Work item » Nothing in the data may be altered; the answer is a verbatim copy of it.

Record set »
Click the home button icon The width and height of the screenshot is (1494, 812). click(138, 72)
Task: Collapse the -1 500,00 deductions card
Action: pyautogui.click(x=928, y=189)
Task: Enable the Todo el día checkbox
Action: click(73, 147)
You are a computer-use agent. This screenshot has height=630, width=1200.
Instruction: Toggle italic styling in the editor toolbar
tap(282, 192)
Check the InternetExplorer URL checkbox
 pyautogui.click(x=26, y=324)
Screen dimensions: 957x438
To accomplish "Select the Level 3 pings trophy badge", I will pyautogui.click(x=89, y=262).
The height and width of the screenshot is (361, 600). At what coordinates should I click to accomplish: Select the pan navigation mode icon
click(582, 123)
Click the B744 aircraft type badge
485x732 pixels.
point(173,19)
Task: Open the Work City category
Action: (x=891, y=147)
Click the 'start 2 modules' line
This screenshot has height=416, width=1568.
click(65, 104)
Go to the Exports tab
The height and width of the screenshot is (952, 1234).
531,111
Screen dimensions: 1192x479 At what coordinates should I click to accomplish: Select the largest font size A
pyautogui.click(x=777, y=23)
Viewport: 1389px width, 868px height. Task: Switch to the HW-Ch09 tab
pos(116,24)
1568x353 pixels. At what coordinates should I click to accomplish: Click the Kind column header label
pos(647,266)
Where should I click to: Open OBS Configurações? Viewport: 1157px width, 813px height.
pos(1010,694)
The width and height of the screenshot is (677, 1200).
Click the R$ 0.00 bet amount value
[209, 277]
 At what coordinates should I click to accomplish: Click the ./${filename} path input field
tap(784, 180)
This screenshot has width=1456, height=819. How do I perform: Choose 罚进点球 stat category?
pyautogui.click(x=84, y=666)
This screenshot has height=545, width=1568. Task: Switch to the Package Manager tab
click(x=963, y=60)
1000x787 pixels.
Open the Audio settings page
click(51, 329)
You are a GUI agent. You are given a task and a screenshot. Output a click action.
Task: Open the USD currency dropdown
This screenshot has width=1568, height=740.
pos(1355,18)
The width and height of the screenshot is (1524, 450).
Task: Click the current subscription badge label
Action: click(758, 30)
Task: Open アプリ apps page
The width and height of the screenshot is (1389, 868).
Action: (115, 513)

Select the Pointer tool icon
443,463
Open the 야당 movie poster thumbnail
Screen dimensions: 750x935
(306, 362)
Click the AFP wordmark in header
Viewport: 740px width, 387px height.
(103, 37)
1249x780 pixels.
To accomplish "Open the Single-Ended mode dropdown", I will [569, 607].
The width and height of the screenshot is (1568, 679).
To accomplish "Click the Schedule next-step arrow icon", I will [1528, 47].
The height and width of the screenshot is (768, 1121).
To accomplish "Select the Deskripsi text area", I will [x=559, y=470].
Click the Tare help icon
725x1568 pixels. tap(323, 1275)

Finished task »
Click the home button icon The width and height of the screenshot is (1494, 812). click(138, 72)
Task: Collapse the -1 500,00 deductions card
Action: pyautogui.click(x=928, y=189)
Task: Enable the Todo el día checkbox
Action: click(73, 147)
You are a computer-use agent. This screenshot has height=630, width=1200.
Instruction: Toggle italic styling in the editor toolbar
tap(282, 192)
Check the InternetExplorer URL checkbox
 pyautogui.click(x=26, y=324)
Screen dimensions: 957x438
To accomplish "Select the Level 3 pings trophy badge", I will pyautogui.click(x=89, y=262).
The height and width of the screenshot is (361, 600). At what coordinates should I click to accomplish: Select the pan navigation mode icon
click(582, 123)
Click the B744 aircraft type badge
485x732 pixels.
point(173,19)
Task: Open the Work City category
Action: (x=891, y=147)
Click the 'start 2 modules' line
This screenshot has height=416, width=1568.
click(65, 104)
Go to the Exports tab
The height and width of the screenshot is (952, 1234).
531,111
Screen dimensions: 1192x479 At what coordinates should I click to accomplish: Select the largest font size A
pyautogui.click(x=777, y=23)
Viewport: 1389px width, 868px height. Task: Switch to the HW-Ch09 tab
pos(116,24)
1568x353 pixels. At what coordinates should I click to accomplish: Click the Kind column header label
pos(647,266)
Where should I click to: Open OBS Configurações? Viewport: 1157px width, 813px height.
pos(1010,694)
The width and height of the screenshot is (677, 1200).
Click the R$ 0.00 bet amount value
[209, 277]
 At what coordinates should I click to accomplish: Click the ./${filename} path input field
tap(784, 180)
This screenshot has width=1456, height=819. How do I perform: Choose 罚进点球 stat category?
pyautogui.click(x=84, y=666)
This screenshot has height=545, width=1568. Task: Switch to the Package Manager tab
click(x=963, y=60)
1000x787 pixels.
Open the Audio settings page
click(51, 329)
You are a GUI agent. You are given a task and a screenshot. Output a click action.
Task: Open the USD currency dropdown
This screenshot has width=1568, height=740.
pos(1355,18)
The width and height of the screenshot is (1524, 450).
Task: Click the current subscription badge label
Action: click(758, 30)
Task: Open アプリ apps page
The width and height of the screenshot is (1389, 868).
Action: (115, 513)

Select the Pointer tool icon
443,463
Open the 야당 movie poster thumbnail
Screen dimensions: 750x935
(306, 362)
Click the AFP wordmark in header
Viewport: 740px width, 387px height.
(103, 37)
1249x780 pixels.
To accomplish "Open the Single-Ended mode dropdown", I will [569, 607].
The width and height of the screenshot is (1568, 679).
To accomplish "Click the Schedule next-step arrow icon", I will [1528, 47].
The height and width of the screenshot is (768, 1121).
To accomplish "Select the Deskripsi text area", I will [x=559, y=470].
Click the Tare help icon
725x1568 pixels. tap(323, 1275)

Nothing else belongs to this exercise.